CHALLENGE: Render the records below as a JSON list of strings, one string per line, starting at the line that contains "You are a GUI" and ending at the end of the records. Skip blank lines and leave out the pictures.

DATA FOR THIS TASK:
══════

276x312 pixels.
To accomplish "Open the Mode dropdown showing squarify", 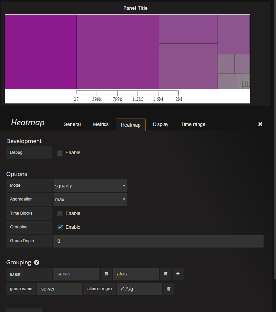I will click(90, 185).
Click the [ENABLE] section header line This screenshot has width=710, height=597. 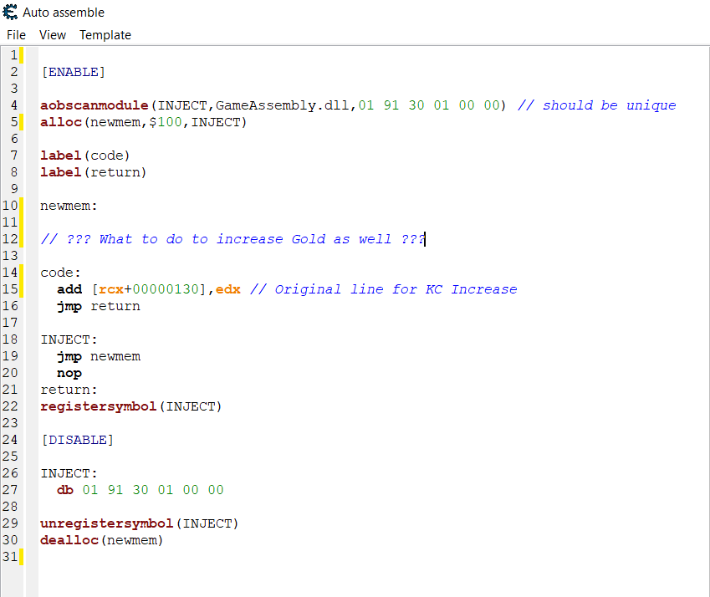click(73, 72)
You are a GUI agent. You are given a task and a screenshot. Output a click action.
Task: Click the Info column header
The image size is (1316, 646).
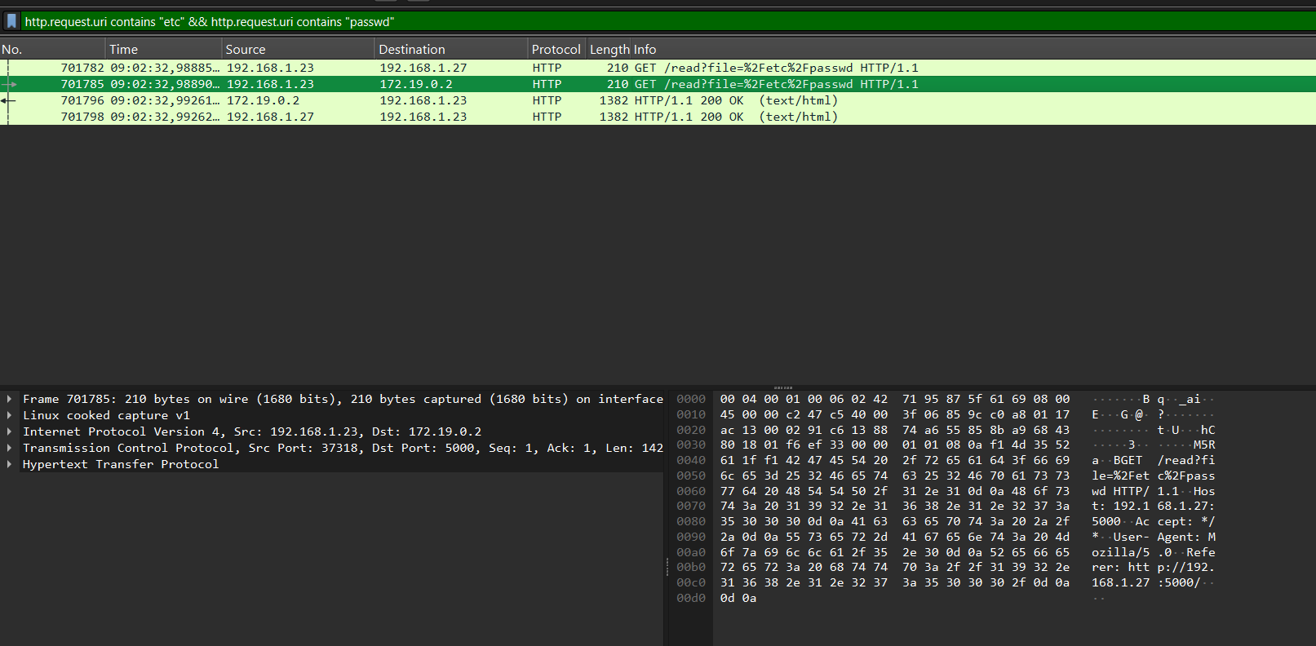point(645,50)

══════

IN RESPONSE:
[
  "You are a GUI agent. You are given a task and a screenshot. Output a click action.",
  "Task: Click the Info column header",
  "The image size is (1316, 646).",
  "point(645,50)"
]